Requirements:
Show every line of the entries below that contains the word "measurement", copying each line in full. Match the word's case exactly.

──────── Given data

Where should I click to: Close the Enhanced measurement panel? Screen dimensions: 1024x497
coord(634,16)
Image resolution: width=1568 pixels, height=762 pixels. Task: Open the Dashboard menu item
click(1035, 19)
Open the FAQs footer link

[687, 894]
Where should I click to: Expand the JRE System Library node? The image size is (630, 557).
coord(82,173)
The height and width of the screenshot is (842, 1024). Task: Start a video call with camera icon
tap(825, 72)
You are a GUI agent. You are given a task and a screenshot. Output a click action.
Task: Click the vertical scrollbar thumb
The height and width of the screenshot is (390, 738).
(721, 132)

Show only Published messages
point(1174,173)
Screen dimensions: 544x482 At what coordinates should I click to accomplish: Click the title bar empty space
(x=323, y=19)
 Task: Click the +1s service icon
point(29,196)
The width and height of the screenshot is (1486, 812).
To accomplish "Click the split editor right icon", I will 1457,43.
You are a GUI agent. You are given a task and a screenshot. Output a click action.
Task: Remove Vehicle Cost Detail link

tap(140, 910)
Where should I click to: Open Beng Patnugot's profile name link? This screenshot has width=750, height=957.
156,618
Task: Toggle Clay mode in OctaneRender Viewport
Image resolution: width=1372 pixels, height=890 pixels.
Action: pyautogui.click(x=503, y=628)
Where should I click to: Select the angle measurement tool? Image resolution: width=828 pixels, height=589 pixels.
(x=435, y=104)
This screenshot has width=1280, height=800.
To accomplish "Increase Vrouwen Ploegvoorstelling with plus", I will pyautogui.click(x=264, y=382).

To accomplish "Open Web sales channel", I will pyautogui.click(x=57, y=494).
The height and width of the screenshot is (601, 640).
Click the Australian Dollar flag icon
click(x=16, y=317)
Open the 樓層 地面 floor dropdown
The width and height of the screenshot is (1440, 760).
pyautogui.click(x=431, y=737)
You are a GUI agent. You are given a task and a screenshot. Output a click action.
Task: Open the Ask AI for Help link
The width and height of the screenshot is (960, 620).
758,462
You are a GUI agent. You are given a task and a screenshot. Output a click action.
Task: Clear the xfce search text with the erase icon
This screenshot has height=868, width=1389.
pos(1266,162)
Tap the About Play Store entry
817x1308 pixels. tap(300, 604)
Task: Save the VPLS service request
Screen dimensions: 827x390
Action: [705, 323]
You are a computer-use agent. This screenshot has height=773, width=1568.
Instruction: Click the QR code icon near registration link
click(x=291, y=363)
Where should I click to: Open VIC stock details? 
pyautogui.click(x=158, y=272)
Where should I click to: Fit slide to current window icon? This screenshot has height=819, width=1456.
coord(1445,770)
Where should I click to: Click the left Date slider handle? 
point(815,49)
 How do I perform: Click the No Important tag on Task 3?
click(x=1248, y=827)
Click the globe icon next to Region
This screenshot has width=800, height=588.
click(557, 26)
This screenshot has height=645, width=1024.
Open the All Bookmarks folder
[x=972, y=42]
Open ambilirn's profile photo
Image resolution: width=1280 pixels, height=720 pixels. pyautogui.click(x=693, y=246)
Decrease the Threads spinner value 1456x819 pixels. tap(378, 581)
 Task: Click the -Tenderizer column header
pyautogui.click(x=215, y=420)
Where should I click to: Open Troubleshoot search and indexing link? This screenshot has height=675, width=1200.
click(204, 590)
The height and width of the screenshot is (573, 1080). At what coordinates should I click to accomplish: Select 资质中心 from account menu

────────────────

Finished task:
Where should I click to: Close the Enhanced measurement panel? Screen dimensions: 1024x497
Where should I click to: Select the angle measurement tool? Image resolution: width=828 pixels, height=589 pixels.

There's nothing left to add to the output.